REVIEW: The Church on Ruby Road

Em tradução livre, o Décimo Segundo Doutor disse “Tudo termina e esse processo sempre é triste. Mas as coisas também tem um recomeço e isso é sempre feliz” (“Everything ends and that’s always sad. But everything begins again, too. And that’s always happy” – The Return of Doctor Mysterio, 2016).

No intervalo dos últimos episódios, tivemos a despedida da Décima Terceira Doutora, interpretada por Jodie Whittaker, em The Power of The Doctor (2022) e também nos despedimos mais uma vez de David Tennant, desta vez dando vida ao Décimo Quarto Doutor em The Giggle (2023). Assim, finalmente damos boas vindas à primeira aventura de Ncuti Gatawa como o Décimo Quinto desde que foi anunciado oficialmente em maio de 2022.

Reestabelecendo algumas tradições de Doctor Who, voltamos a ter episódios especiais de Natal e no especial deste ano, The Church on Ruby Road (A Igreja da Rua Ruby) somos apresentados à premissa central da aventura onde, há muito tempo, em uma véspera de Natal, um bebê foi abandonado na neve.

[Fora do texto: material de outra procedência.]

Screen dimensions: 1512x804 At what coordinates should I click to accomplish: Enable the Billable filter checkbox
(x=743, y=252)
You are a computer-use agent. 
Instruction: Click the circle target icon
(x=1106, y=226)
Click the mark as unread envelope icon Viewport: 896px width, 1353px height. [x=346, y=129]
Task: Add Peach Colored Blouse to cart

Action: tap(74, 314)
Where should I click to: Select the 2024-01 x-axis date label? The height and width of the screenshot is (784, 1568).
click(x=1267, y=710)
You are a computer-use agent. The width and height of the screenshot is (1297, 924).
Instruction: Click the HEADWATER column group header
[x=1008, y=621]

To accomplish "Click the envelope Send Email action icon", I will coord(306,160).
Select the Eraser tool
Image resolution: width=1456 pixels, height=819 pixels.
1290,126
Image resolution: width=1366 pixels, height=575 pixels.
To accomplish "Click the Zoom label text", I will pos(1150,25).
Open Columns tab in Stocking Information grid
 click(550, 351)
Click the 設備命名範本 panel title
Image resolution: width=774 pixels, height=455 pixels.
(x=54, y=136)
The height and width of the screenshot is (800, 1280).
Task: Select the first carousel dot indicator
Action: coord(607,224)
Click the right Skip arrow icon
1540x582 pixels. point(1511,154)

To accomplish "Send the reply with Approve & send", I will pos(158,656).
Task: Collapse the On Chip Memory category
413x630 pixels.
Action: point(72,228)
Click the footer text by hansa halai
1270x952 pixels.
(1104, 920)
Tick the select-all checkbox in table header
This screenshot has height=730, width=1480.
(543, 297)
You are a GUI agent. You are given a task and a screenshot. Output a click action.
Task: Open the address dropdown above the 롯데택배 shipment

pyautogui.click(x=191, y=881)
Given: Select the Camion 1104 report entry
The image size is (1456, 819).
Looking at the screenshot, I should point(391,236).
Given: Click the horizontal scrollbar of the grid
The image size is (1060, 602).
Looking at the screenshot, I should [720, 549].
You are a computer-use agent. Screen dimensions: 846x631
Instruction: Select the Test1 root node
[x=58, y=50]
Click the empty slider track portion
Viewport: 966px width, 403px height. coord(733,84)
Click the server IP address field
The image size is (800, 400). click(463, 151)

Avançando para o presente, descobrimos que esse bebê é Ruby Sunday, que acaba conhecendo o Doutor e tudo o que esse encontro pode desencadear: duendes cantores, bebês roubados e muito mistério.

Além do retorno do especial de Natal, como já vinha acontecendo na trilogia de episódios especiais em comemoração ao sexagenário da série que antecederam The Church on Ruby Road, temos também a volta de Russell T Davies como showrunner da série no que será, em breve, uma temporada regular com um novo Doutor, uma nova companion e novas aventuras pelo tempo e espaço.

Se você não assistiu ao episódio, aconselho assistir e voltar depois, pois esta não é uma review livre de spoilers e alguns pontos do enredo serão discutidos.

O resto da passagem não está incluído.